» **WORK INSTRUCTIONS**:
Gather every line of the records below that contains the string "Compilie", matching case exactly.

===============

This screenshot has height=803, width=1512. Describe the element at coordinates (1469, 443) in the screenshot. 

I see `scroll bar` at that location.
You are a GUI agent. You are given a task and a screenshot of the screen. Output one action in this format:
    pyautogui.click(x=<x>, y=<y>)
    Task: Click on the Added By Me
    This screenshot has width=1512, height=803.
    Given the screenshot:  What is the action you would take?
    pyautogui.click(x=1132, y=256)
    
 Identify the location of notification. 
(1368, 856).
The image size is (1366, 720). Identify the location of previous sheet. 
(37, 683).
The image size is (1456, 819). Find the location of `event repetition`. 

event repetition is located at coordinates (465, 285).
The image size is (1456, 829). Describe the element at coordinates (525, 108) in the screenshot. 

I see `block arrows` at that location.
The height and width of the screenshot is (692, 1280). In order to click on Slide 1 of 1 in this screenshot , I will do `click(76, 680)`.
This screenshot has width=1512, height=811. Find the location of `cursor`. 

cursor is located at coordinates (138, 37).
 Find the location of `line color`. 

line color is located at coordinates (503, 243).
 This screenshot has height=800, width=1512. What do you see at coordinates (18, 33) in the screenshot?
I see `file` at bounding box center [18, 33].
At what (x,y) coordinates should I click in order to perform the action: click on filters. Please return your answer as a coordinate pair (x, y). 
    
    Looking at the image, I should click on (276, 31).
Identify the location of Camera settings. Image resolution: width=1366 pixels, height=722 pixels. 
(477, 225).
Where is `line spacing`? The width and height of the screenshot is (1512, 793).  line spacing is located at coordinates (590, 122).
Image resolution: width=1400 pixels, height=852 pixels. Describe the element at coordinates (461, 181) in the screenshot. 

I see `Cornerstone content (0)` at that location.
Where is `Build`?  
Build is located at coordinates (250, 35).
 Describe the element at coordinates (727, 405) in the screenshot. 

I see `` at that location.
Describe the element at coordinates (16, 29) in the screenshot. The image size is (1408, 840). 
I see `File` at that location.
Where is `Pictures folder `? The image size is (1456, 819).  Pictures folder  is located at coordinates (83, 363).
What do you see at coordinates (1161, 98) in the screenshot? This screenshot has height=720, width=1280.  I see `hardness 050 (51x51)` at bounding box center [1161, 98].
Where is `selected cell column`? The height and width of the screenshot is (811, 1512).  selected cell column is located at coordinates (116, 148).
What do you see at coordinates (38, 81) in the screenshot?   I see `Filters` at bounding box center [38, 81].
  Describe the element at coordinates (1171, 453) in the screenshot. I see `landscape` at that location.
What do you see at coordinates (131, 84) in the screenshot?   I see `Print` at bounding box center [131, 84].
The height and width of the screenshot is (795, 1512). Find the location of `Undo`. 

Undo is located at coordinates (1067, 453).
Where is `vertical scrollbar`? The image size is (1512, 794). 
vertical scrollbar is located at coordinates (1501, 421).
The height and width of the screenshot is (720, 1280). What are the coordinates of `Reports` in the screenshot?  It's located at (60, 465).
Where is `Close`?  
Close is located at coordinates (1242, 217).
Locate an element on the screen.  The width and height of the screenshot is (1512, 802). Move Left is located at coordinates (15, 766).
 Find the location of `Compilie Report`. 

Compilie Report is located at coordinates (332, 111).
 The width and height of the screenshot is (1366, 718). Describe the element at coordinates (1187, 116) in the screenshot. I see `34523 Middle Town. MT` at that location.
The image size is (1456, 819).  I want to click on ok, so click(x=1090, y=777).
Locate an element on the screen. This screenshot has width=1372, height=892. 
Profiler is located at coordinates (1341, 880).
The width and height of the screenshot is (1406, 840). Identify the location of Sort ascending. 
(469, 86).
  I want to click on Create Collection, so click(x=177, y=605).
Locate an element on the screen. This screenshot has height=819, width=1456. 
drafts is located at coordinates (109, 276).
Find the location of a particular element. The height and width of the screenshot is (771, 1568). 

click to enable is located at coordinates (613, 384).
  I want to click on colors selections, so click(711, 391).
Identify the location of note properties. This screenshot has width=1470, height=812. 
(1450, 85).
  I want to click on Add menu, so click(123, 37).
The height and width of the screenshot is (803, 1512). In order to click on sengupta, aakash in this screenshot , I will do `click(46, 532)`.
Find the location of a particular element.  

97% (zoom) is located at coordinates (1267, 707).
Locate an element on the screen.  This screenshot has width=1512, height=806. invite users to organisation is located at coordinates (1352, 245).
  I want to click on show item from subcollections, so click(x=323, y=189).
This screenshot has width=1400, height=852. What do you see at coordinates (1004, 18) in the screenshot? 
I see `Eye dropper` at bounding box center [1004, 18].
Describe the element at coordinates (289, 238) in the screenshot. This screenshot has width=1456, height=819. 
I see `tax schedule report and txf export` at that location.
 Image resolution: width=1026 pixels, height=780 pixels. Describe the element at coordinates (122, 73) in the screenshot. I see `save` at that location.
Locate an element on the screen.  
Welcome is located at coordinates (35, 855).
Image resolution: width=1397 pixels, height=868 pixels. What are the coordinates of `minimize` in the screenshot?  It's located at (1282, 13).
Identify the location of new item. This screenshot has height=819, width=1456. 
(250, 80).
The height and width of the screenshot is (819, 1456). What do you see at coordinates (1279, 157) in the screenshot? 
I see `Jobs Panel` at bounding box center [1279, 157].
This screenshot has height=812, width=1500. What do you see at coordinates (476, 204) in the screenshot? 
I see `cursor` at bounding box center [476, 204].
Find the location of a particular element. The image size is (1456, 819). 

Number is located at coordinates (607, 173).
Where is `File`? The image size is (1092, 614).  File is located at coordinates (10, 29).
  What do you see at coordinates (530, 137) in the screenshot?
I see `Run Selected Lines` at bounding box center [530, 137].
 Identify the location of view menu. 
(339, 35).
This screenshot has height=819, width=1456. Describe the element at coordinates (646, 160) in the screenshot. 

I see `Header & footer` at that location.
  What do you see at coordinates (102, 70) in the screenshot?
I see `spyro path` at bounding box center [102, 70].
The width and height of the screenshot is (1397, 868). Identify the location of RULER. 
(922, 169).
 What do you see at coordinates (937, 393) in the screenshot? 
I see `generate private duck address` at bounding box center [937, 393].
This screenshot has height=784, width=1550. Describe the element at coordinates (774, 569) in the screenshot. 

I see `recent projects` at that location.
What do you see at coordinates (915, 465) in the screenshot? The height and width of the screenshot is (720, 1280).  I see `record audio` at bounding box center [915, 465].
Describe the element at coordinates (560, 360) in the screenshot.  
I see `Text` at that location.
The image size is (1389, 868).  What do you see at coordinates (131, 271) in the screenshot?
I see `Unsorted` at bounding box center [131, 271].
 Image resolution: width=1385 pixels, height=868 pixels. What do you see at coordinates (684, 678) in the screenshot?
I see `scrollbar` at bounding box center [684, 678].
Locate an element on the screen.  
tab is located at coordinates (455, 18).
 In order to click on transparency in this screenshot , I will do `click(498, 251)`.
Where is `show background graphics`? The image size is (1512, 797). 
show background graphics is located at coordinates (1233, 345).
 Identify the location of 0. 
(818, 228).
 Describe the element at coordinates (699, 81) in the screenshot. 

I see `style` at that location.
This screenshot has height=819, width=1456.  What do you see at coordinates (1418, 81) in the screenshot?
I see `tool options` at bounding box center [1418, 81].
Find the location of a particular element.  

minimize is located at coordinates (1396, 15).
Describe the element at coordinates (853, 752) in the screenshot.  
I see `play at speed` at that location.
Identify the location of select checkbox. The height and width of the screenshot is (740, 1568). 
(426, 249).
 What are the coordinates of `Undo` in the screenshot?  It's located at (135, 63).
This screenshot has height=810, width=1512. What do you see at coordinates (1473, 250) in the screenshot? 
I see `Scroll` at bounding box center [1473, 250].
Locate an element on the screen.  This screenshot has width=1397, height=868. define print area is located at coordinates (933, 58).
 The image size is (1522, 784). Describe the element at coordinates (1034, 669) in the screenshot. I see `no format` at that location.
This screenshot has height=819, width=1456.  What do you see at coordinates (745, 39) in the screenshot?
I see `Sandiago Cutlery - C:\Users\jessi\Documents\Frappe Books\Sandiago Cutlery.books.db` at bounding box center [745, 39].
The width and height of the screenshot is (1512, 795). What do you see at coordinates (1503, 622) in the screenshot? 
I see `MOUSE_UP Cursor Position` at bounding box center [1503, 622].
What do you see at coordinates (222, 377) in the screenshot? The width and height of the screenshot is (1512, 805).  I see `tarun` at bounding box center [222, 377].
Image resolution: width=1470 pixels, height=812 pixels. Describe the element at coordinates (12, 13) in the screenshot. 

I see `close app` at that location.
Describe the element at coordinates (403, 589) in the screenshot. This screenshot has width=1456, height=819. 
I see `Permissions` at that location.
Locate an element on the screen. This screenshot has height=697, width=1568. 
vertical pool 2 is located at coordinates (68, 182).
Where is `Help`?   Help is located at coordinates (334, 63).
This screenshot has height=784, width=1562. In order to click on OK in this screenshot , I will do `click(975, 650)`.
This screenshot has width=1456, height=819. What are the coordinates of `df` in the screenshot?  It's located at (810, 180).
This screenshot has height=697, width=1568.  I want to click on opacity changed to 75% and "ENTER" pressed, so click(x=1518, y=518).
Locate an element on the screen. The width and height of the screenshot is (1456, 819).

===============

» **SOLVED PROBLEM**:
 Find the location of `Compilie Report`. 
Compilie Report is located at coordinates (332, 111).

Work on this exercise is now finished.